In an effort to improve working conditions within its supply chain, Apple is turning to a community of academics, establishing an academic advisory board to study and recommend courses of action to the iPhone maker. To be more specific, Apple has tapped Brown University Professor and Watson Institute Professor Richard Locke to chain an all-volunteer group of professors. The group first convened six months ago according to The Watson Institute for International Studies.
The group is tasked with studying and making recommendations to Apple about current policies and practices, conducting and commissioning new research on Apple supply chain labor standards, and sharing existing research to help improve the standards. The members of the academic advisory board will themselves be responsible for doing the research that goes into their recommendations to the Cupertino California company. The research will be submitted for rigorous academic review and it will result in publicly available working papers, as well as published journal articles.
In addition to Locke, the members of the board include Mark Cullen of Stanford University, Eli Friedman of Cornell University, Mary Gallagher of University of Michigan, Margaret Levi of University of Washington, Dara O’Rourke of University of California Berkeley, Charles Sabel of Columbia University, and Annelee Saxenian of University of California Berkeley. Speaking on the appointment, Locke said that he hoped the advisory board’s work would result in changes to Apple’s supply chain so that its millions of workers “are paid living wages, work within the legal work hour regimes, [and] work in environments that are safe and where they can express their rights as citizens.”

COMPLETE THE FOLLOWING →
[A] In the article on Apple's academic advisory board, what will the research result in after rigorous academic review?
[B] Translate this sentence from the article on Apple's academic advisory board into Spanish: "The members of the academic advisory board will themselves be responsible for doing the research that goes into their recommendations to the Cupertino California company."

Item-finding records
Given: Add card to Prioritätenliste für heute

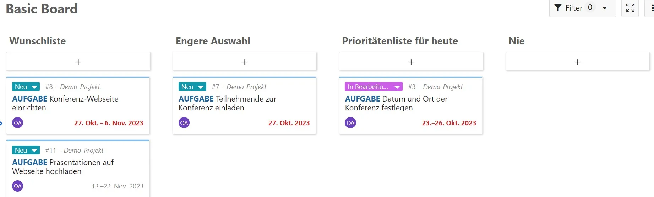Looking at the screenshot, I should click(411, 62).
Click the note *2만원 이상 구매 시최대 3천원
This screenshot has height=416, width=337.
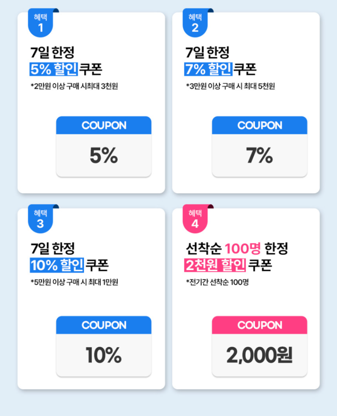click(x=74, y=86)
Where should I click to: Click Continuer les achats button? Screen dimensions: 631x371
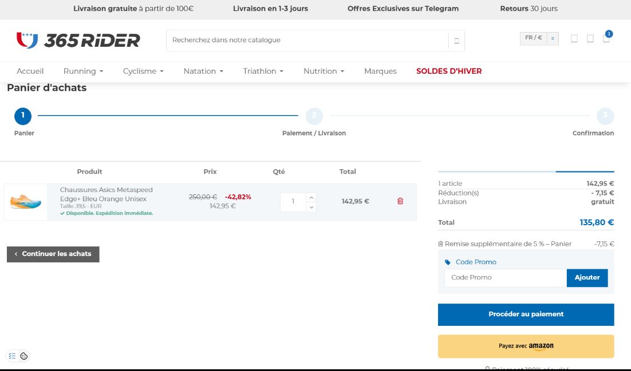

ANSWERS TO THE EXERCISES →
[A] It will result in publicly available working papers, as well as published journal articles.

[B] Los propios miembros del consejo asesor académico serán responsables de realizar la investigación en la que se basen sus recomendaciones a la empresa de Cupertino, California.